Geschäft, Geschäft, ......
Da war doch noch was.
Ah ja richtig, mein Kontostand ist auch nicht so rosig, liese sich da nicht irgendwas machen ?
N bißchen HTML und PHP kann ich auch. Lol.
(Lol am Satzanfang groß ?)

 Rahmat


----------



## dialerfucker (6 Mai 2002)

Guten Abend, meine Herren,
eine Geschichte aus dem abend-ländlichen Leben:
Brötchen hol ich immer in einer kleinen Bäckerei, die eigentlich schon von den Grossen gefressen sein müsste.
Der Bäckermeister und seine Schwester betreiben den Laden. 
Szene1:
eine Frau mit einem Saxophon umgehängt, steht vor mir an und fragt nach dem Weg zu einem in der Nähe wohnenden Jazzmusiker. Man beschreibt den Weg, Frau geht raus. Da man mich kennt, werden die Brötchen eingepackt, beiläufige Worte: "Tach, jaja, die Künstler!" Plötzlich Wortwechsel zwischen Herr und Frau Bäckermeister: "Picasso war ja auch Künstler!- Was, aber der war eine Drecksau!- Wieso?- Ja, hast Du denn das nicht gelesen, der hat sich der Rita H. zum Frühstück im Adamskostüm präsentiert!- Ehrlich?- Ja!- So eine Drecksau!" Beifallsheischender Blick zum Kunden...Wiedersehen!
Szene2:
...sofort nach Ladenschluss stürzt der Bäckermeister zum Rechner und blickt den OK!-Button des Dialers erwartungsvoll an, und schon wählt dieser sich selbstständig ein.

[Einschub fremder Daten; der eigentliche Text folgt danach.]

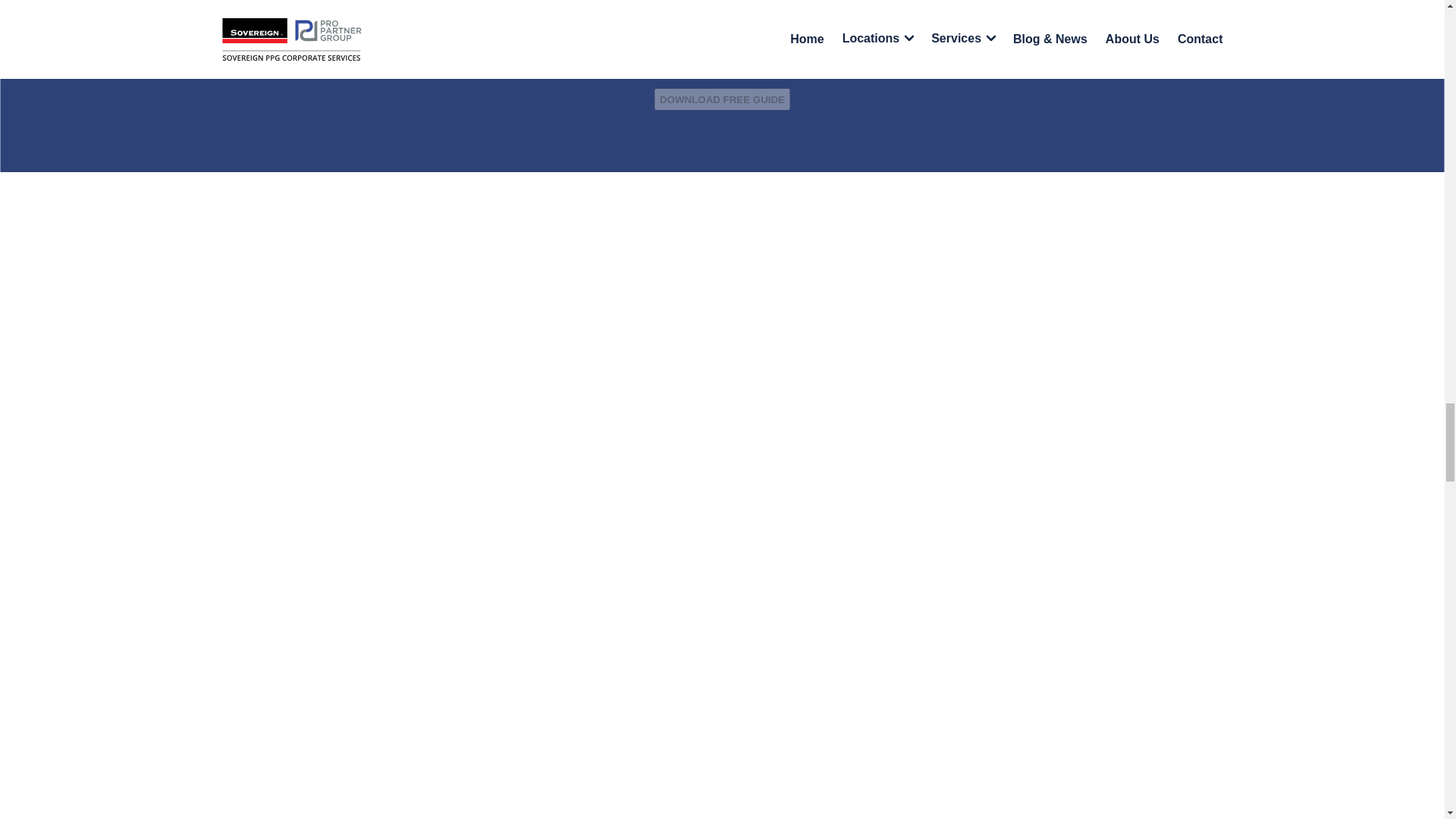
Download Guide (721, 98)
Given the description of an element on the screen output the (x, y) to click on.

Das Kabel zur Netzwerkkarte hat Bäcker H., um allen Ausfällen zu trotzen, vom Rechner gezogen. Nur noch die Verbindung zur ISDN-Karte besteht!
Und DA, es passiert:
Szene3:
der überdimensionale Dionysos erscheint, mehlbestäubt und dreidimensional, saxophonspielend und von tausend nackten, tanzenden Nymphen umgeben auf dem Monitor! 
Der Bäckermeister stöhnt leise und reibt seine Nase.
Szene4:
...liebe Workshopmitglieder, jeder ist nun aufgefordert seinen Beitrag zu leisten! Wie könnte die Geschichte weitergehen?


----------



## technofreak (6 Mai 2002)

Hi Rahmat,

jetzt geh ich aber ins Bett, sonst träum ich noch von Dialern.   Apropos Geschäft und Konto:
 Ein alter Schlager fiel mir noch ein: "Auf meinem Konto steht das Komma zu weit links, wen weiter rechts wär, ja dann gings".   
Von wem das ist , weiß ich aber nicht mehr.

bis bald, 
Technofreak


----------



## Rahmat (7 Mai 2002)

Hey Tecnofreak;

zu weit links ist weniger das Problem, eher zu weit rechts oder alternative 2 das "S" statt dem "H".   

Hey Dialerfucker.

jetzt fängt der auch schon an Geschichten zu erzählen,...
Wie soll das nur enden ?


 Rahmat


----------



## Anonymous (7 Mai 2002)

Rahmat schrieb:
			
		

> Hey Hooligan,
> 
> Mich erinnert die ganze Sache an so Diskussionen wie:
> 
> ...



Das kann man so nicht vergleichen. Vergewaltigung ist eines der abscheulichsten Verbrechen - mit oft lebenslanger Seelenqual für die Betroffenen. Der "Vergleich" von Dialer-Opfern mit Vergewaltigungsopfern wird jedem Opfer eines Sexualverbrechens wie die pure Verhöhnung vorkommen...



			
				Rahmat schrieb:
			
		

> Wenn Du sagst, man brauch die Dinge halt einfach nicht anclicken.
> Und eine nette junge Dame sagt, "besuche mich doch in meinem privaten Chat". Manche Sites sagen nicht mal was über Sex, sehen eher wie normale Kontaktanzeigen aus. Um Himmels Willen! Dann muß ich das doch machen können, ohne dass einem Kosten entstehen, wenn man nicht in ordentlicher Form darauf hingewiesen wird.
> 
> Oder siehst Du das anders?



Ist ja richtig, hast meine Zustimmung. Aber sag, wer glaubt denn noch an den Weihnachtsmann? Heutzutage wird man leider überall abgezockt, wenn man nicht aufpasst. Gefällt mit ja auch nicht - aber das ist halt unser Gesellschaftssystem. Geld ist heute das Maß aller Dinge, auf persönliche Schicksale oder gar Menschenleben wird doch kalt grinsend geschissen. Und im Internet ist es nicht anders....



			
				Rahmat schrieb:
			
		

> Den I.E. nicht bedienen zu können, keine Firewall zu haben ist keine Entschuldigung für Verbrecher und sollte in meinen Augen auch keine Mindestvoraussetzung fürs surfen im Internet sein.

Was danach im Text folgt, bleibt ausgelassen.